Copa Fashion Show

Assistida por bilhões de pessoas pela TV, laptop e celular em todo o planeta, a Copa do Mundo é hoje o maior espetáculo da Terra. Mas grandes espetáculos não se fazem só de ação e movimento, mas também de cenografia, figurinos e trilha sonora. O show da Copa não é só de bola.

Nelson Motta, O Estado de S.Paulo

25 de junho de 2010 | 00h00

Na véspera da final de 1958, como o uniforme da Suécia era igual ao nosso, o roupeiro da delegação foi a uma loja de esportes de Estocolmo e comprou um jogo de camisas azuis de algodão e calções brancos. Com os escudos da CBD (hoje CBF) costurados às pressas no peito, a seleção canarinho entrou em campo de azulão e foi campeã do mundo.

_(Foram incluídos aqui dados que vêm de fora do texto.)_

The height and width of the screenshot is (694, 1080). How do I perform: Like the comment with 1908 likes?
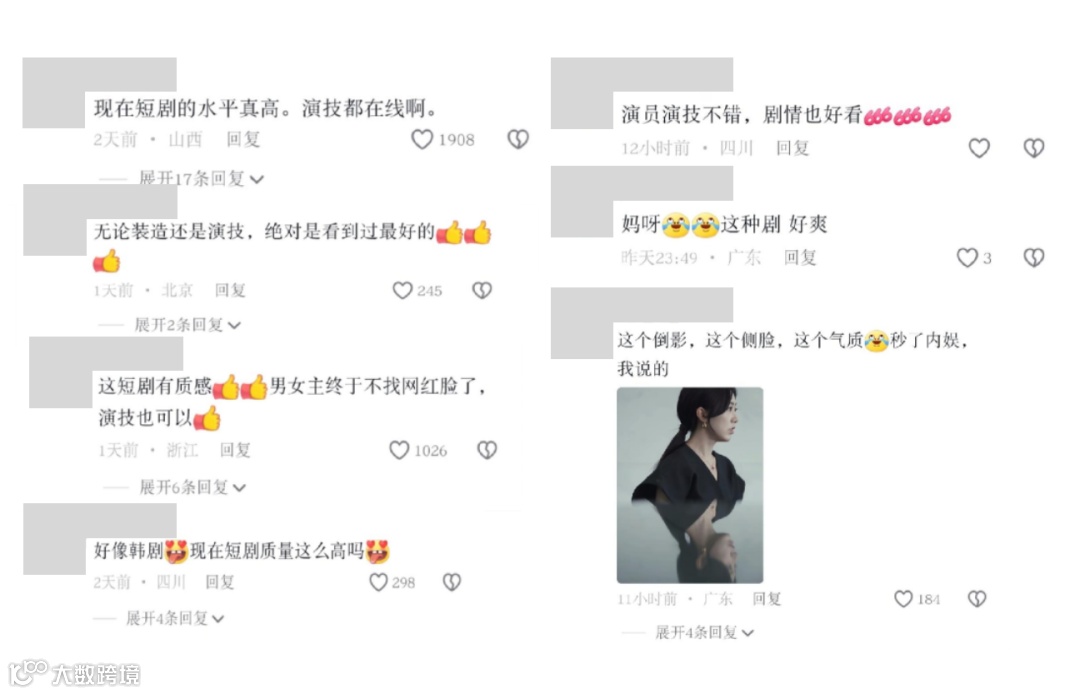pos(422,140)
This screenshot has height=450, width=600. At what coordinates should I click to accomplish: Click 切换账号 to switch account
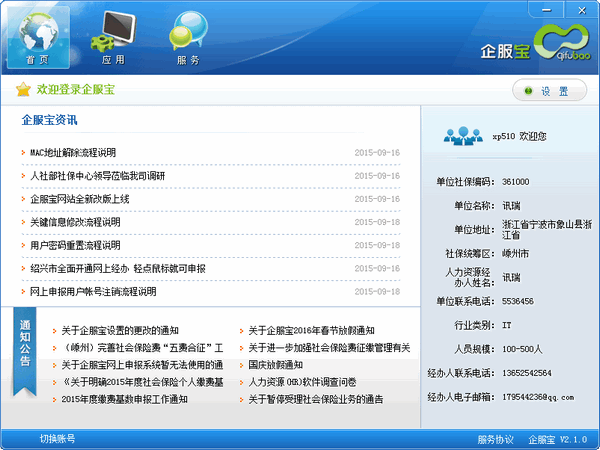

Nesse tempo ninguém dava bola para uniformes. Nos anos 70, eles começaram a evoluir, com tecidos sintéticos, camisas mais justas e shorts mais curtos, iniciando a era das grandes marcas de material esportivo. Na Copa de 78, os campeões argentinos usavam shorts inversamente proporcionais ao tamanho das cabeleiras: eram quase sungas. Em 82, Zico, Falcão e companhia deram show de bola com seus shortinhos cavados e camisetas justas.

Nos anos 90, a moda Copa chegou ao seu ponto mais baixo, com camisões folgados e enormes estampas, shorts longos e largos como bermudas de rapper, uma modelagem que achatava os jogadores e castigava especialmente os baixinhos. Vendo o gênio de Romário sobrando dentro daquele abadá amarelo, eu me perguntava por que não fabricavam uniformes P e M, só GG ?

Felizmente essa moda passou. Os figurinos desta Copa estão lindos. Com tecidos high tech, as camisas estão mais justas e parecem feitas sob medida, os shorts em perfeita proporção com as pernas e as meias com frisos verticais alongam e valorizam os corpos dos atletas. As cores, as formas e os detalhes nunca foram tão bonitos, o uniforme negro e ouro da Alemanha é o must da temporada. Os goleiros são um show a parte, e até os juízes ficaram elegantíssimos nos figurinos Puma, Adidas e Nike.

Os cenários também estão lindos e grandiosos. Só não se sabe o que a África do Sul vai fazer com esses estádios depois da Copa.

Mas a trilha sonora é a pior de todos os tempos: o zumbido infernal das vuvuzelas.